Qantas chairman Leigh Clifford said Australia's economic position had been "relatively strong but there were elements of weakness".

Qantas chairman Leigh Clifford said Australia's economic position had been "relatively strong but there were elements of weakness". Photo: Luis Enrique Ascui

Qantas has warned that a pick-up in business confidence has failed to translate into an increase in demand for flights, forcing it to predict that returns from fares will fall in the first half.

Shares in Qantas fell as much as 5 per cent immediately after the airline forecast today that group yields – or returns from fares – will drop by between 2 and 3 per cent in the first half of the new financial year. In afternoon trade the shares were down 1.7 per cent at $1.4525, after earlier in the day rising more than 3 per cent.

It includes in the forecast the performance of budget offshoot Jetstar.

The airline again declined to give earnings guidance for this year due to volatile conditions.
Qantas chief executive Alan Joyce blamed the expected fall in yields in the first half on ‘‘weak underlying demand’’ and intense competition on both domestic and international routes.

‘‘The domestic market is still absorbing capacity growth that has been double the long-run average,’’ he told the annual meeting in Brisbane today.

‘‘And this growth has come at the same time as weak underlying demand across the market, from the leisure to corporate segments.’’

Qantas remains locked in a battle with Virgin Australia for lucrative corporate travellers, while Jetstar and Tigerair Australia are upping their contest as the latter expands its network.
Virgin bought a controlling stake in Tigerair earlier this year.

Mr Joyce said he was hopeful that the recent lift in business confidence in the wake of the federal election would flow through to increased demand for travel but conceded that there would be a ‘‘lag effect’’.

Qantas chairman Leigh Clifford told shareholders that Australia’s economic position had been ‘‘relatively strong but there were elements of weakness’’. 

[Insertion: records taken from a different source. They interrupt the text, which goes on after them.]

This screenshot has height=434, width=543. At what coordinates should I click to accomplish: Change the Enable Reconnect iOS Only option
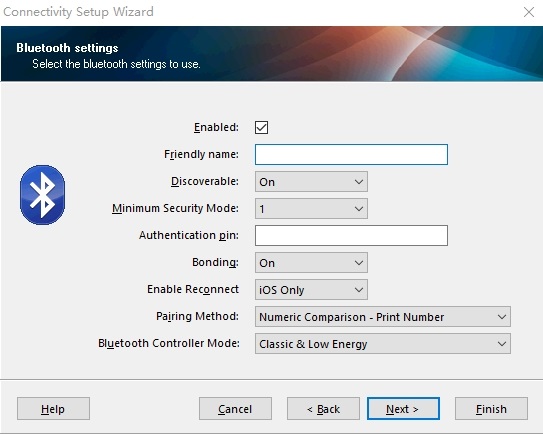point(311,290)
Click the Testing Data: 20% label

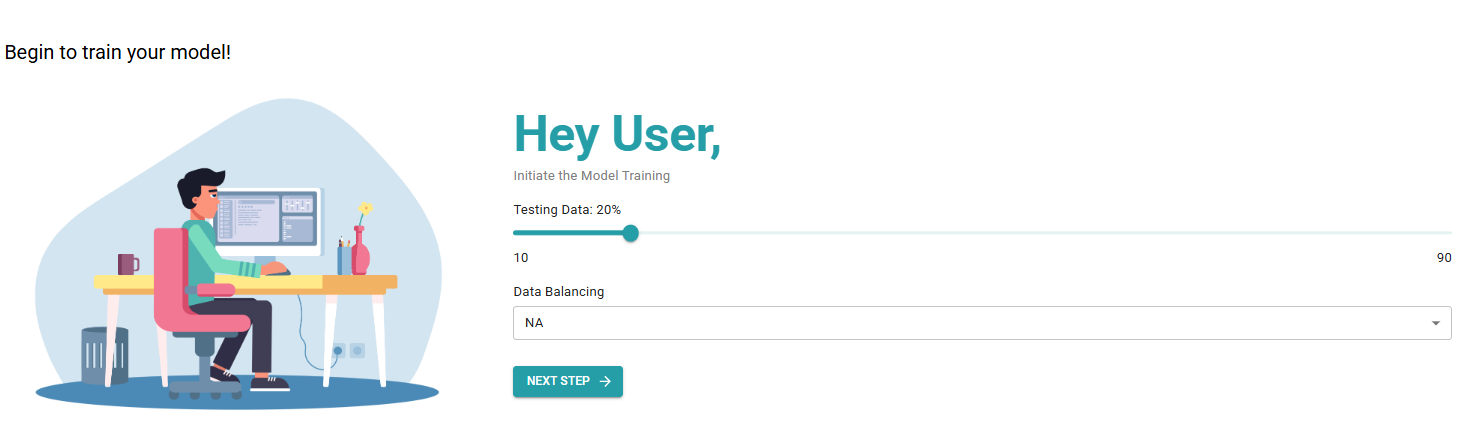click(x=567, y=210)
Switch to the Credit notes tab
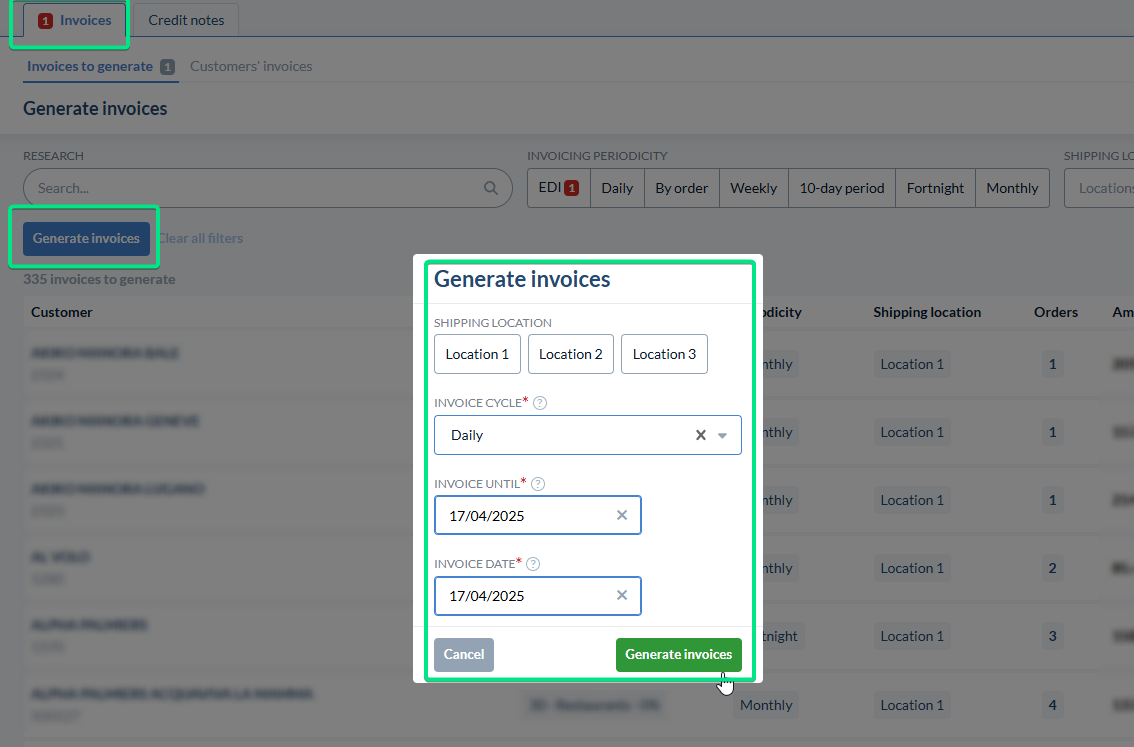 (x=186, y=20)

He contrasted Australia to depressed conditions in Europe, mixed signals in the US and instability in the Middle East, which continued to result in higher oil prices.

‘‘We have not yet seen the rise in business confidence following the election translate into any discernible increase in demand for domestic or international travel,’’ he said.

‘‘At the leisure end of the market, consumer confidence remains low. The tough domestic market conditions that we faced in financial year 2013 are unlikely to ease in the short term, with growth coming into the market at the same time as weak underlying demand.’’

Shareholders were eager to hear when Qantas expected to resume dividend payments – something they have not received since 2009.

Mr Clifford said the board was committed to resuming dividend payments ‘‘when it was appropriate’’, adding that it would be dependent on a range of factors such as cash flow and funding commitments.

He emphasised that Qantas was in the midst of a $100 million share buyback, which was the ‘‘most efficient way of returning value to shareholders’’.

Despite the backdrop of tough trading conditions, the shareholder meeting was one of the tamest that Qantas has held in years, ending in just over an hour.

The Australian Shareholders Association voted its proxies against Qantas’ executive-pay card and the granting of up to 2.15 million performance rights to Mr Joyce.

It had concerns about Mr Joyce’s ‘‘large cash’’ bonus, and the fact that financial targets for executives were based on pre-tax profits rather than after-tax profits.

But the resolution on executive pay was passed with overwhelming support from shareholders after the major proxy advisors to institutional investors urged their clients to support it.